**Exercise passage**
Troubleshooting Kubernetes ImagePullBackOff and ErrImagePull Errors

What is ErrImagePull / ImagePullBackOff?

Kubernetes pods sometimes experience issues when trying to pull container images from a container registry. If an error occurs, the pod goes into the ImagePullBackOff state.

When a Kubernetes cluster creates a new deployment, or updates an existing deployment, it typically needs to pull an image. This is done by the kubelet process on each worker node. For the kubelet to successfully pull the images, they need to be accessible from all nodes in the cluster that match the scheduling request.

So what are these errors?

  • The ImagePullBackOff error occurs when the image path is incorrect, the network fails, or the kubelet does not succeed in authenticating with the container registry.
  • Kubernetes initially throws the ErrImagePull error, and then after retrying a few times, “pulls back” and schedules another download attempt. For each unsuccessful attempt, the delay increases exponentially, up to a maximum of 5 minutes.

This is part of a series of articles about Kubernetes troubleshooting.

How Does Kubernetes Work with Container Images?

A container image includes the binary data of an application and its software dependencies. This executable software bundle can run independently and makes well-defined assumptions about its runtime environment. You can create an application’s container image and push it to a registry before you refer to it in a pod.

A new container image typically has a descriptive name like kube-apiserver or pause. It can also include a registry hostname, such as test.registry.sample/imagename, and a port number, such as test.registry.sample:10553/imagename. Note that when you do not specify a registry hostname, Kubernetes assumes you refer to the Docker public registry.

After naming the image, you can add a tag to identify different versions of the same series of images.

**Provided data**
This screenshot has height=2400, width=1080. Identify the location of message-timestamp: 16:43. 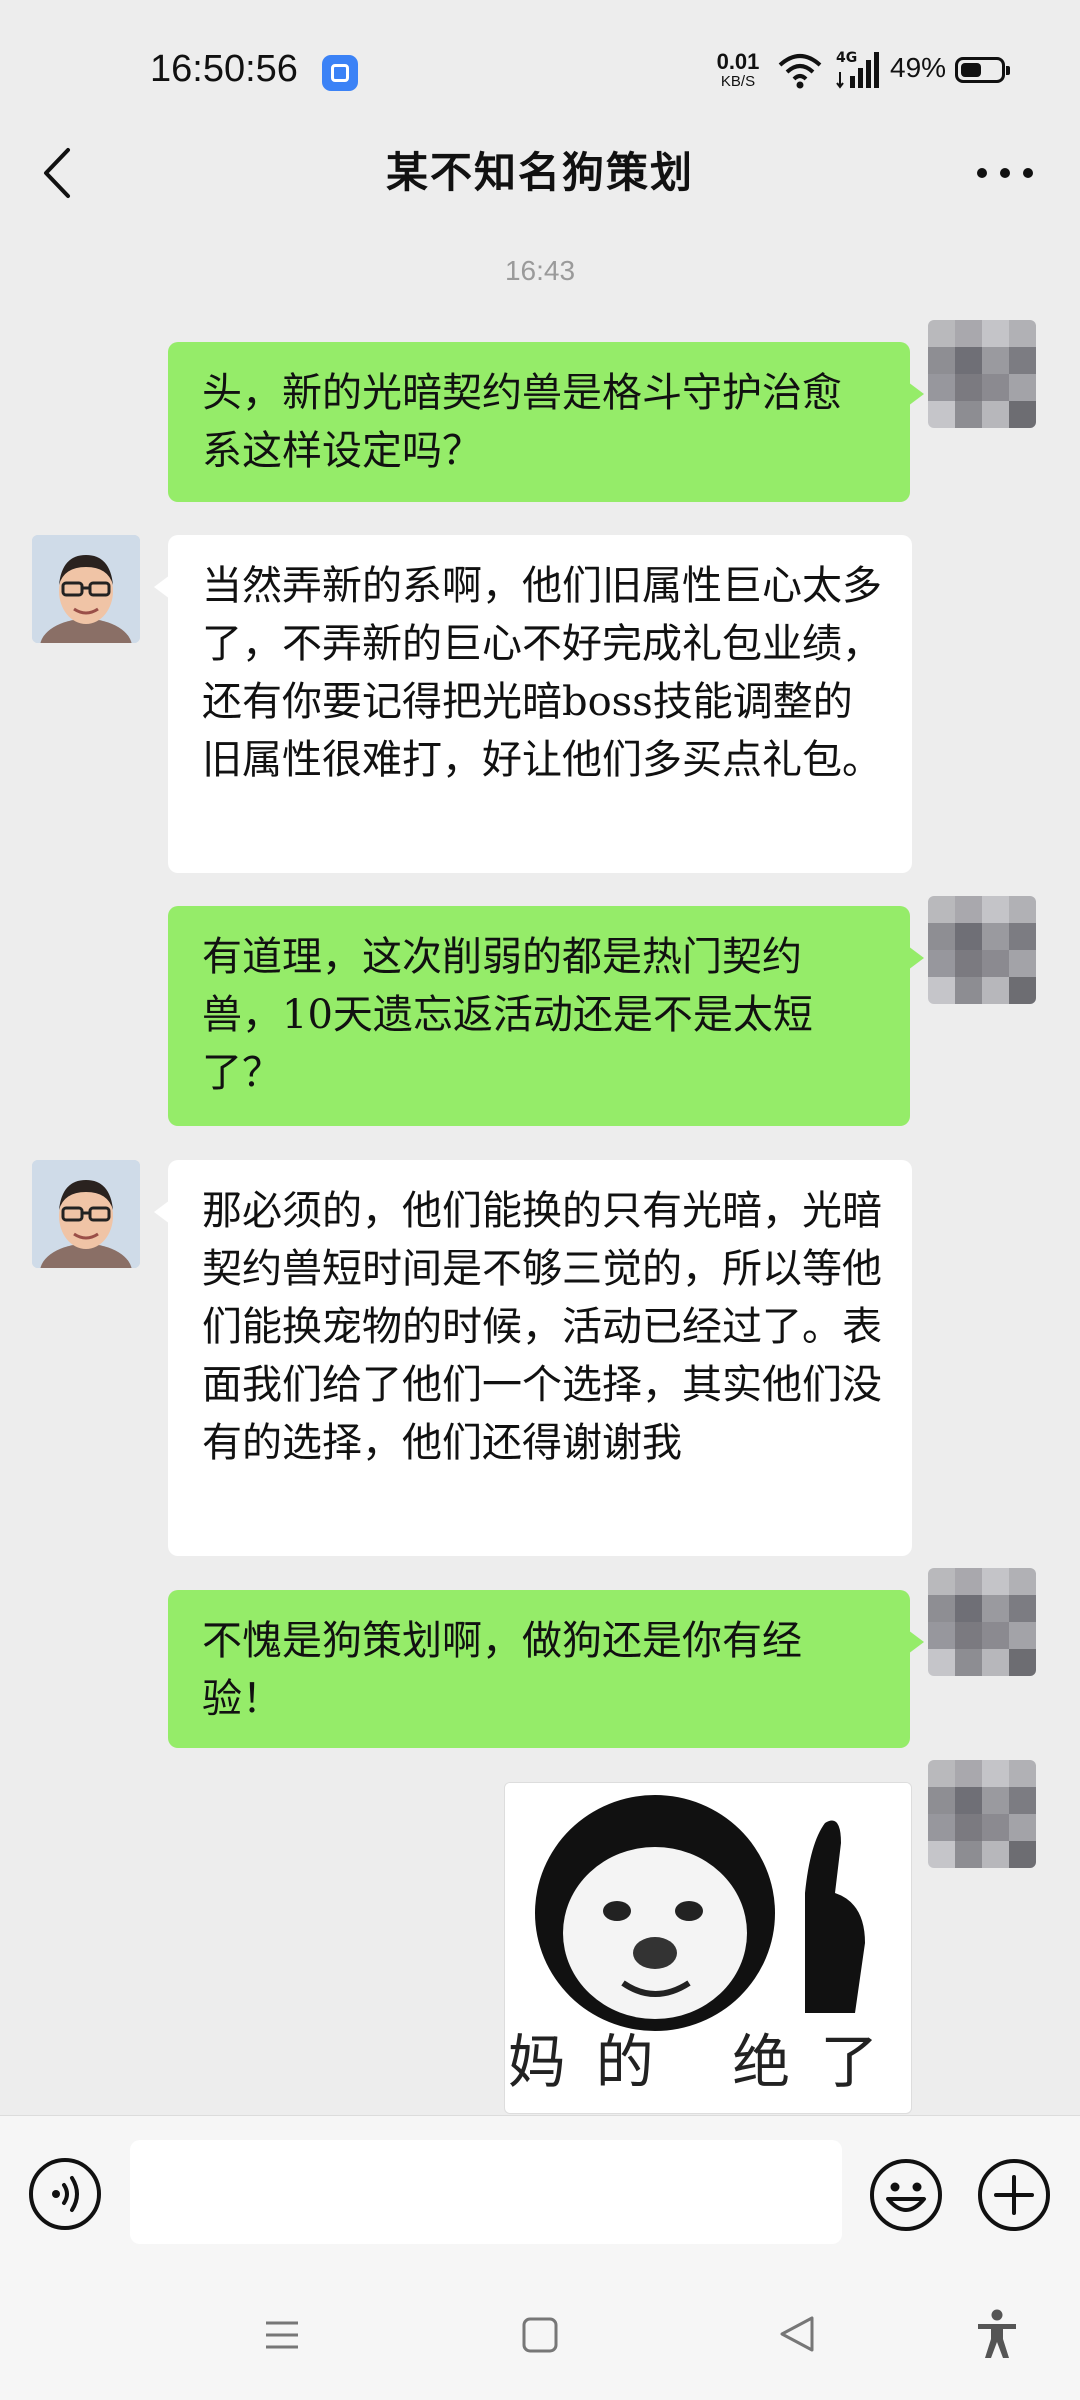
(540, 270).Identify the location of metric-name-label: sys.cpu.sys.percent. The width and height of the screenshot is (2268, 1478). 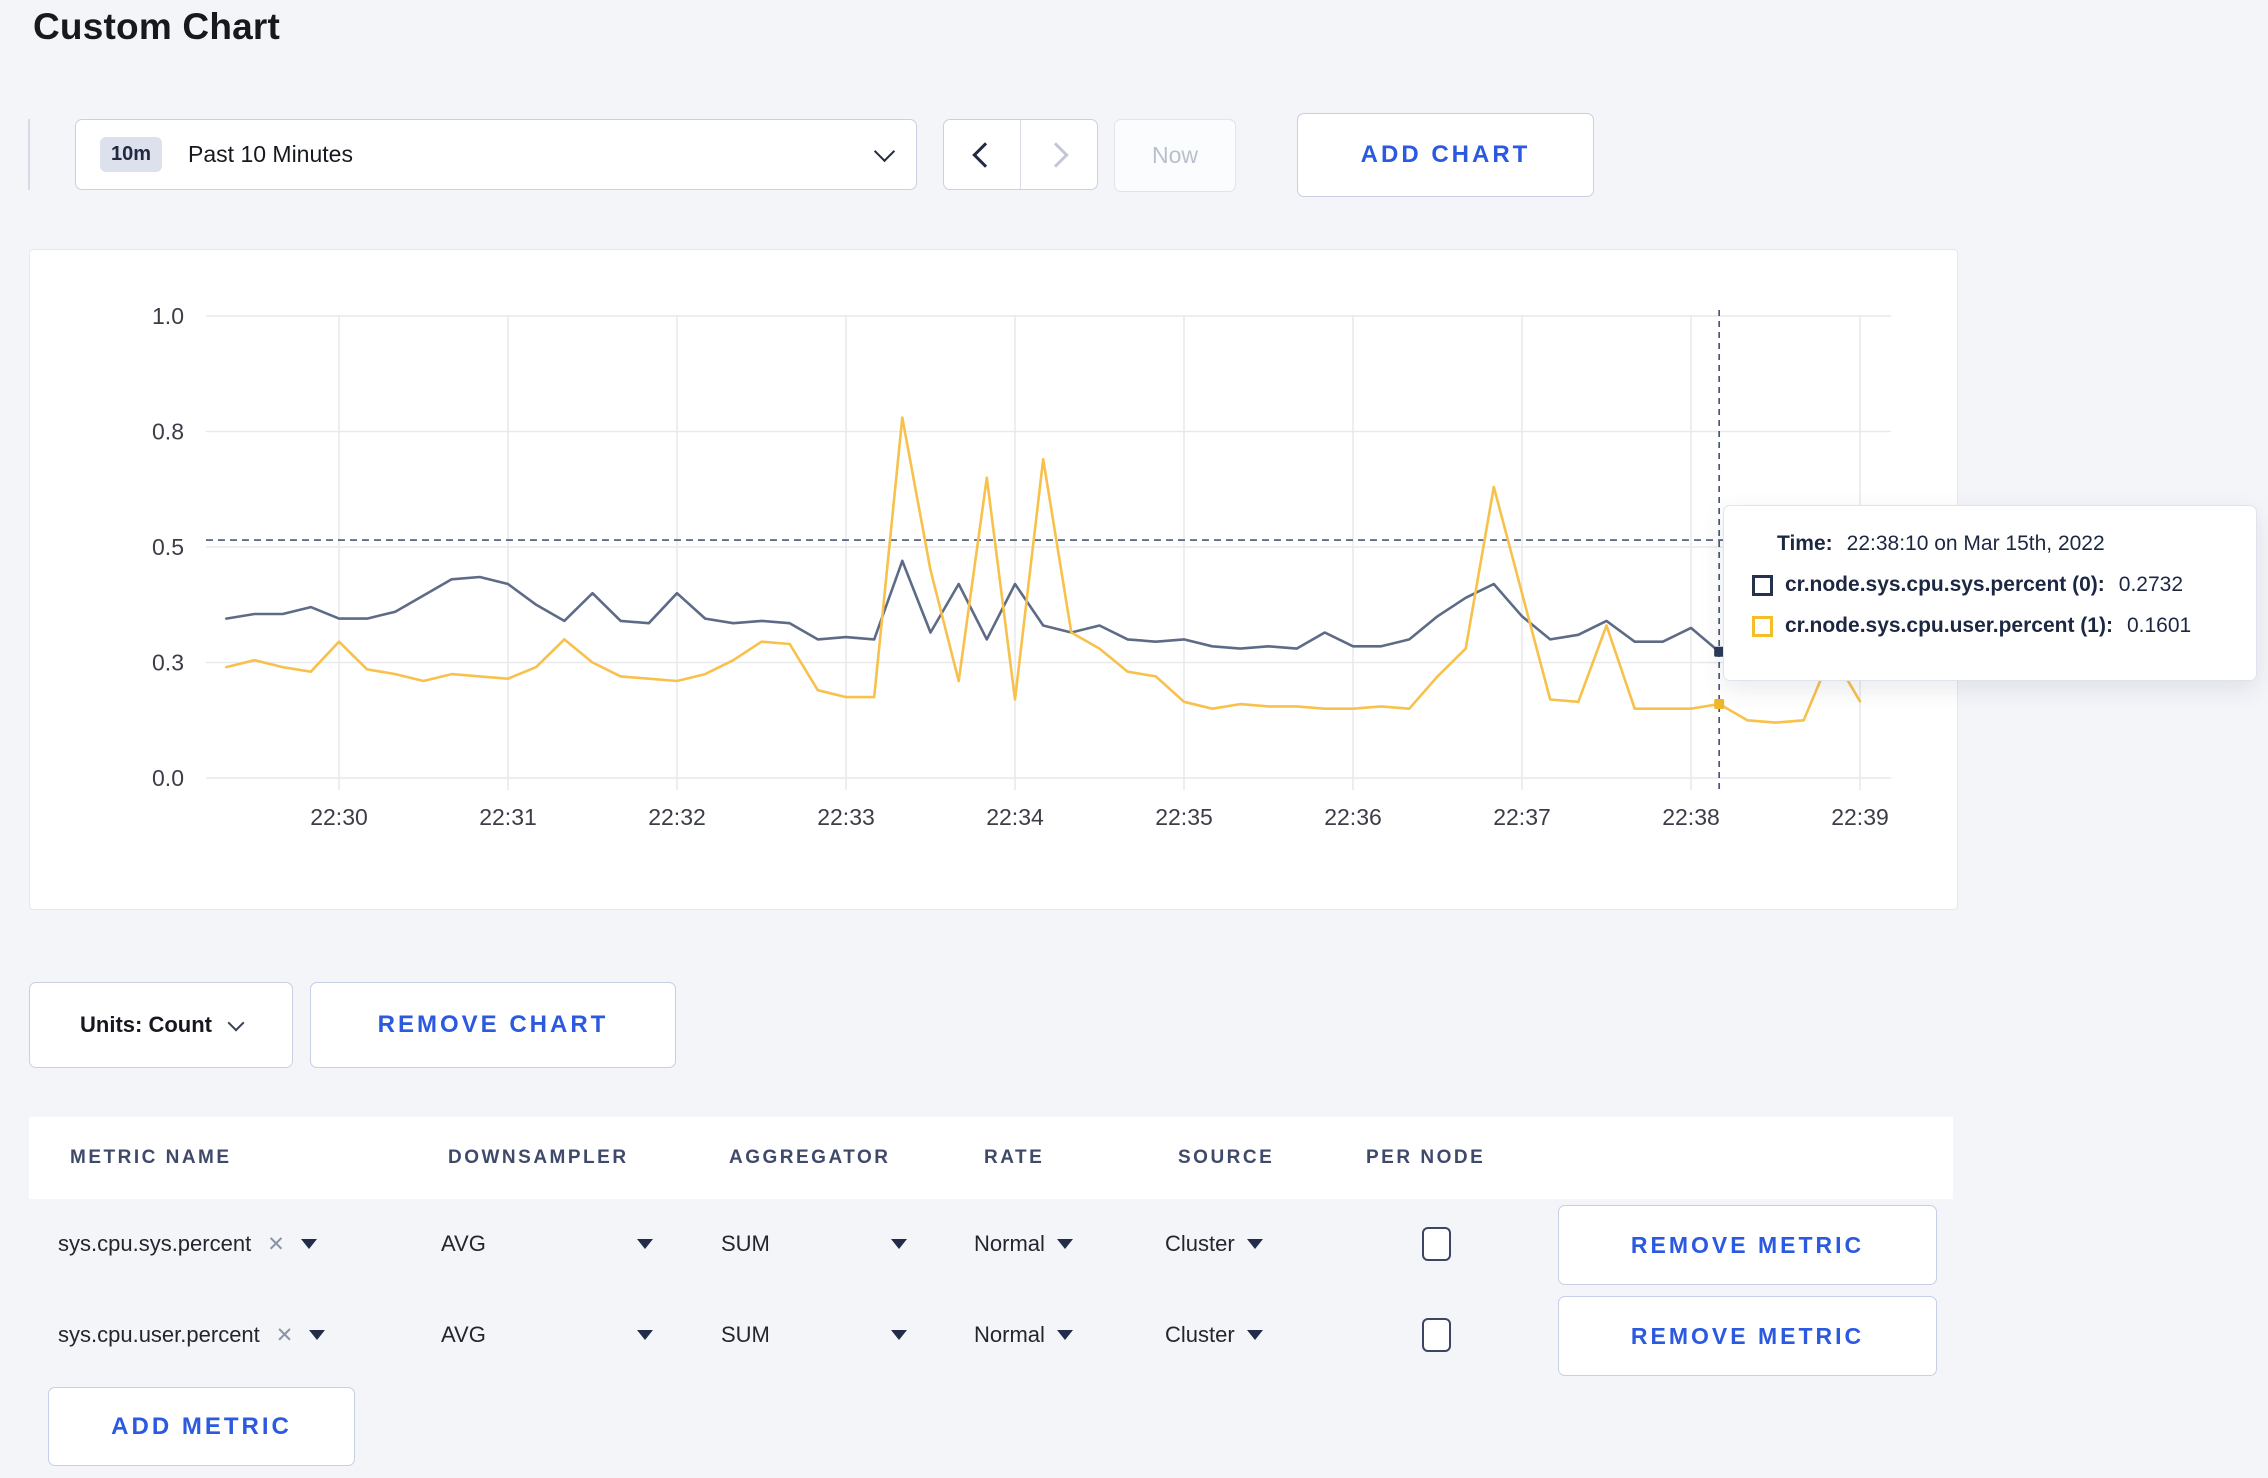
(155, 1244).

**Task description**
According to the Kubernetes troubleshooting text, which registry does Kubernetes assume when an image name has no registry hostname? The listing is separate material and has no connection to the Kubernetes troubleshooting text.

**Written response**
The Docker public registry.